PROBLEM STATEMENT: Could you work out how many lines in the material below hold the word "height"? Give only the number in reply.

MATERIAL PROVIDED:
========

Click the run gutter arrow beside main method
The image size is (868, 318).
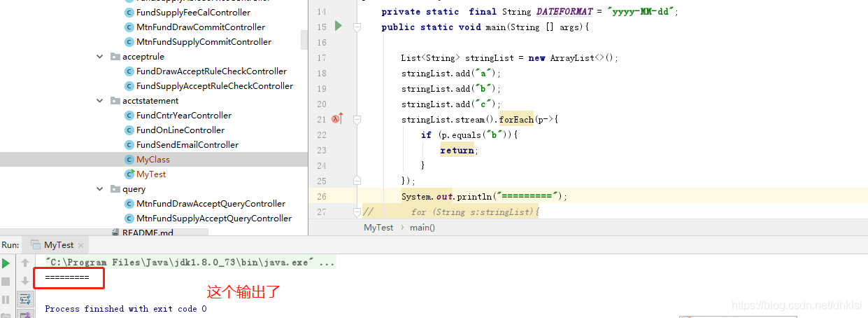click(339, 26)
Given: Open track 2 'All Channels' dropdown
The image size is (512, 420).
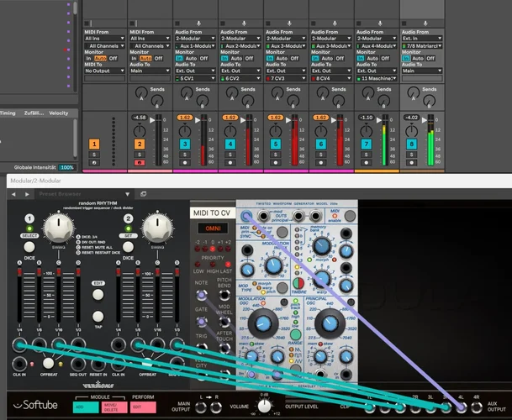Looking at the screenshot, I should [150, 46].
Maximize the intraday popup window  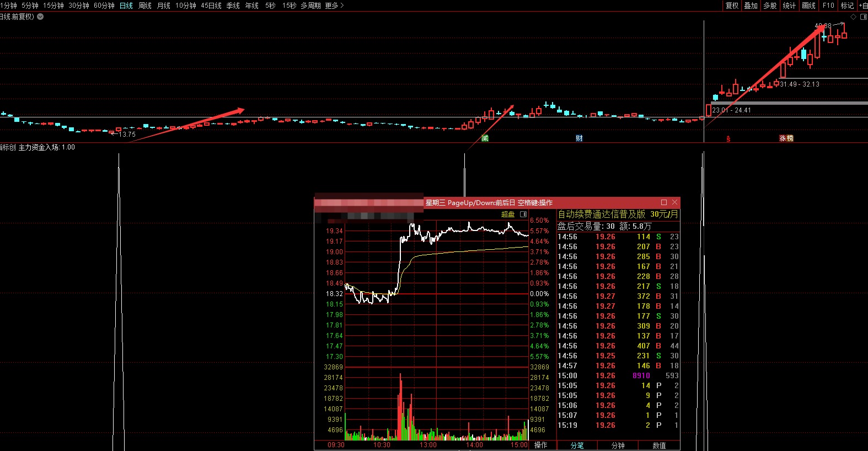click(x=663, y=202)
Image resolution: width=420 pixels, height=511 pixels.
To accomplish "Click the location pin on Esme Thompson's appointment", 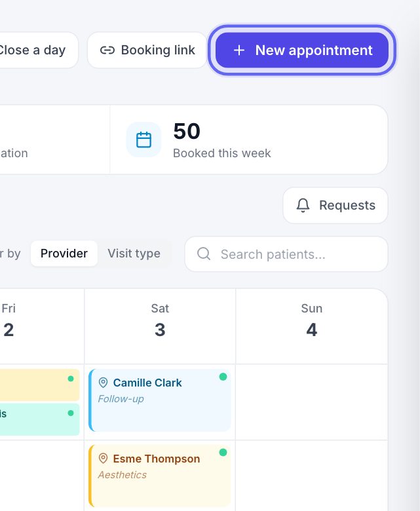I will [103, 459].
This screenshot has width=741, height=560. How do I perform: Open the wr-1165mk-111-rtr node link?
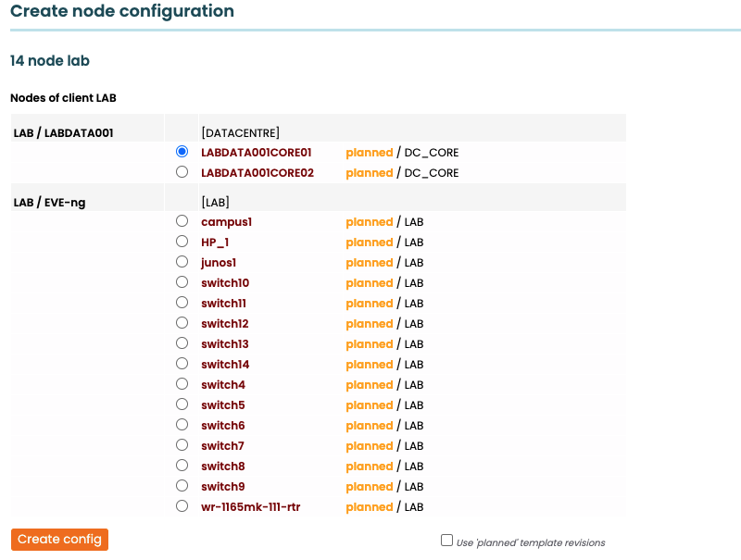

========

ANSWER FOR THIS EXERCISE: 2